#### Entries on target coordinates
◆ ◆ ◆
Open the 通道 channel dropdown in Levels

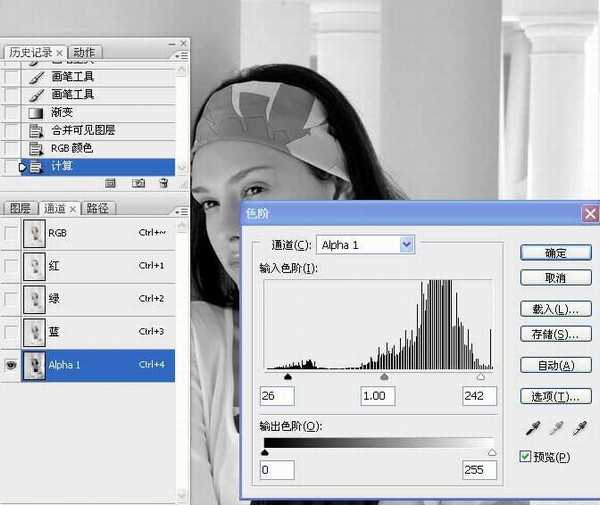coord(406,244)
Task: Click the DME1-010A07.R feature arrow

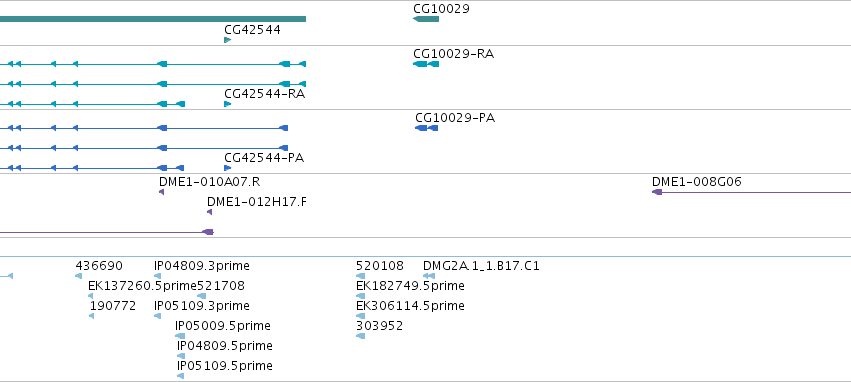Action: click(x=161, y=192)
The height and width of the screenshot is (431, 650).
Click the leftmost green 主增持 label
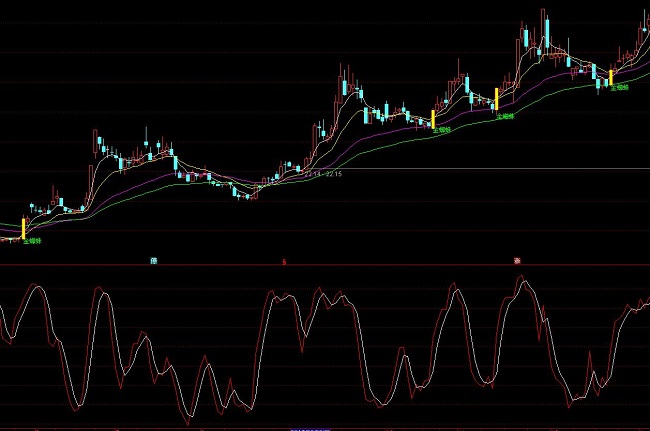point(32,241)
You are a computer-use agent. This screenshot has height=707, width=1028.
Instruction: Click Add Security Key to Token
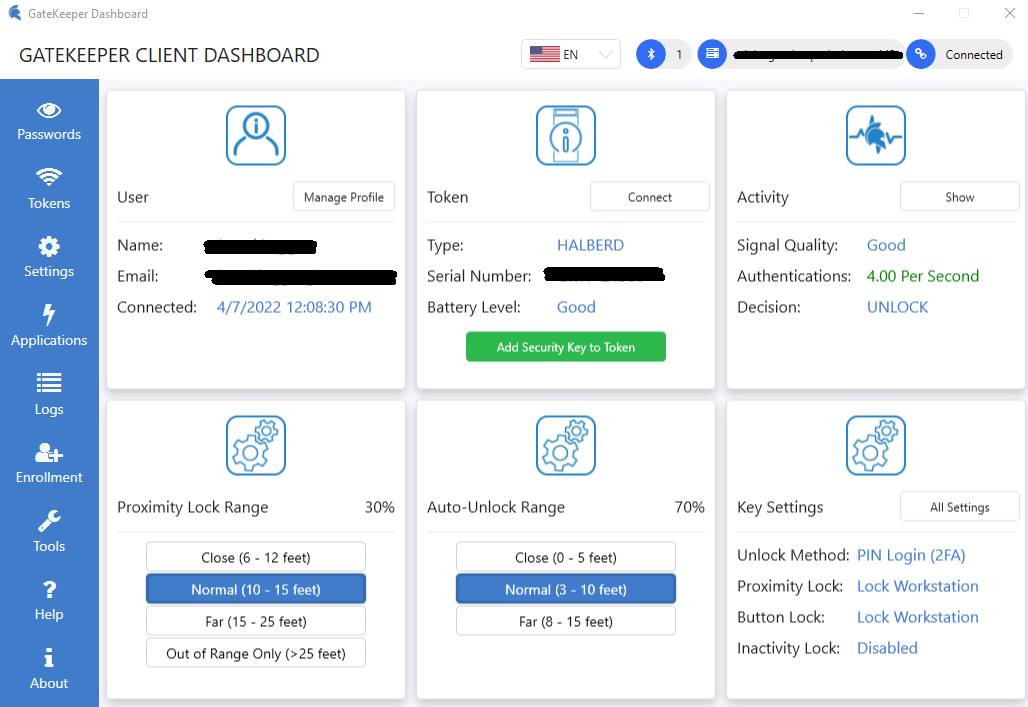coord(566,347)
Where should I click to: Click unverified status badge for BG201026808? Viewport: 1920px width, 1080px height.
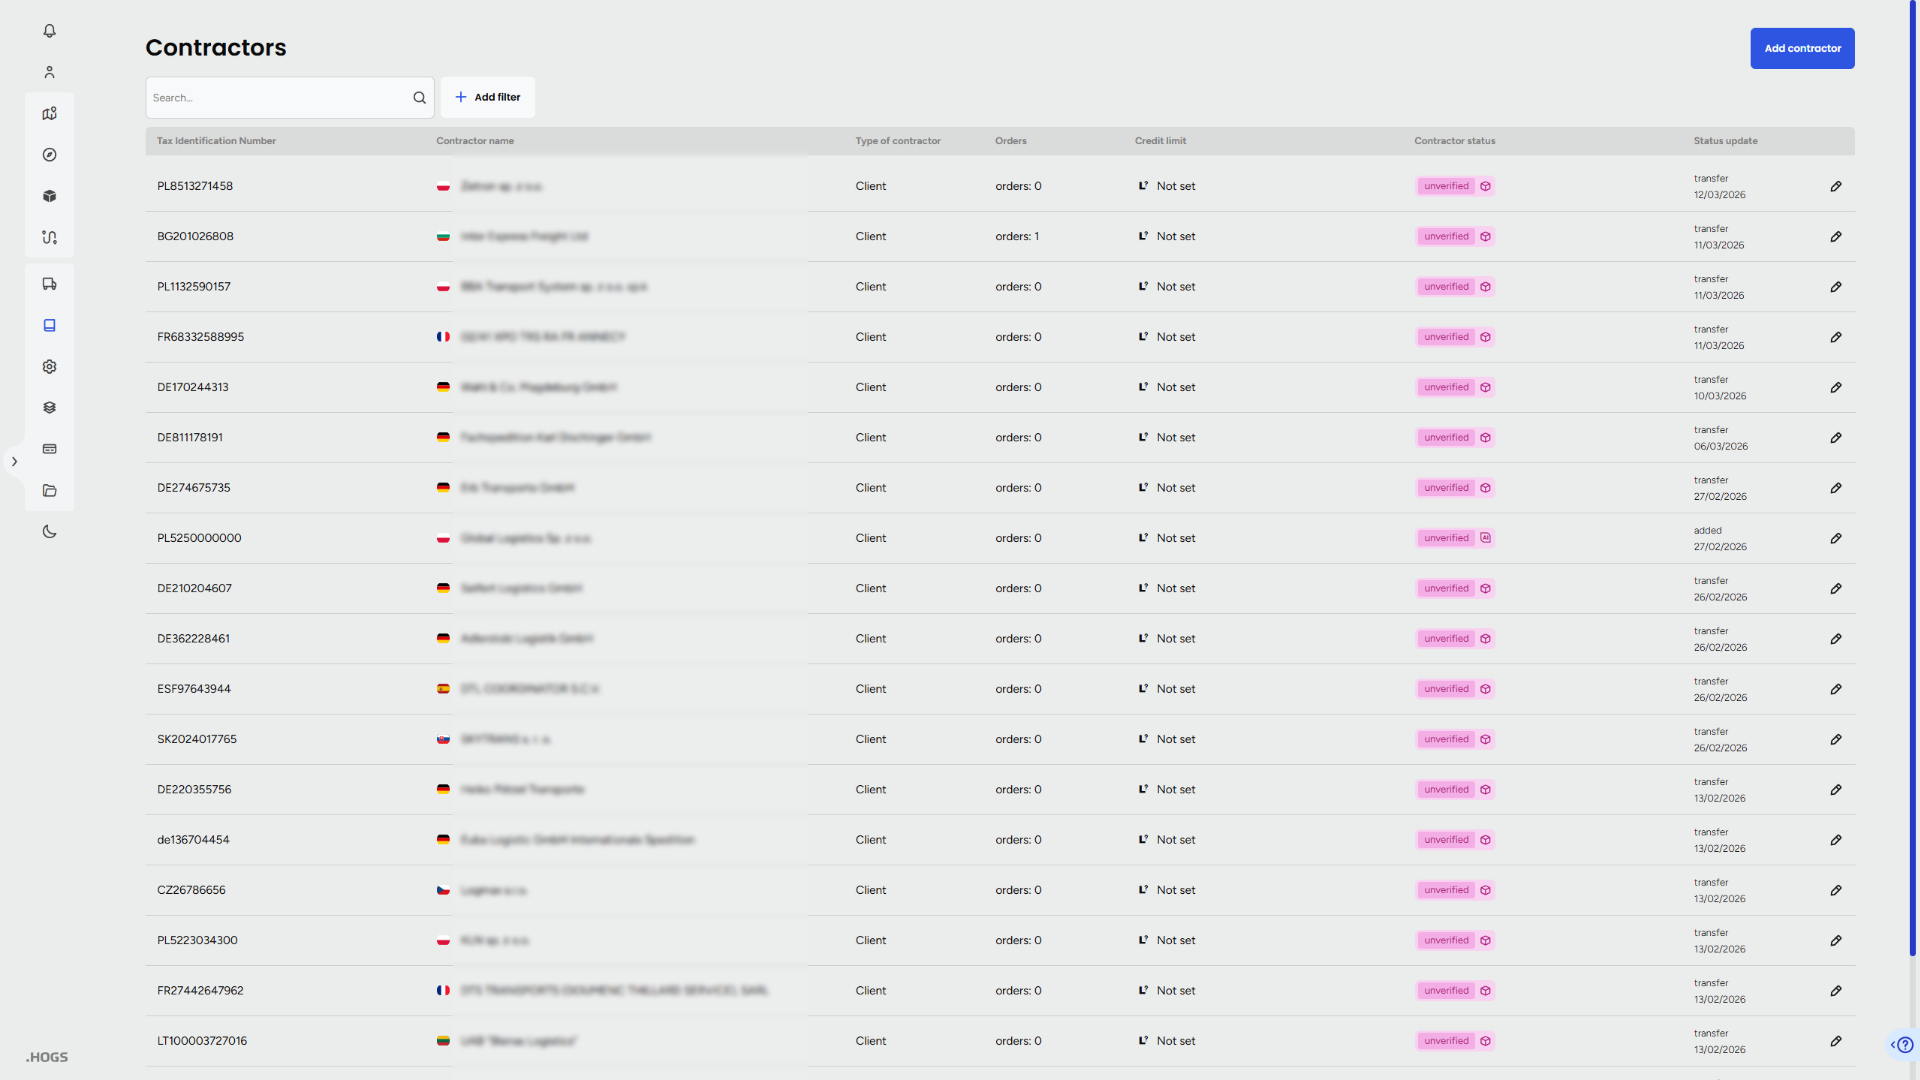1446,237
◆ ◆ ◆
#### What to do
Copy out the items again, starting from the line with "You are a computer-use" and continuing through the last line of the items. Omit the pictures from your copy.

#### The output
You are a computer-use agent. This screenshot has height=707, width=1028.
Instruction: Click Add Security Key to Token
coord(566,347)
Where should I click to: Click unverified status badge for BG201026808? Viewport: 1920px width, 1080px height.
1446,237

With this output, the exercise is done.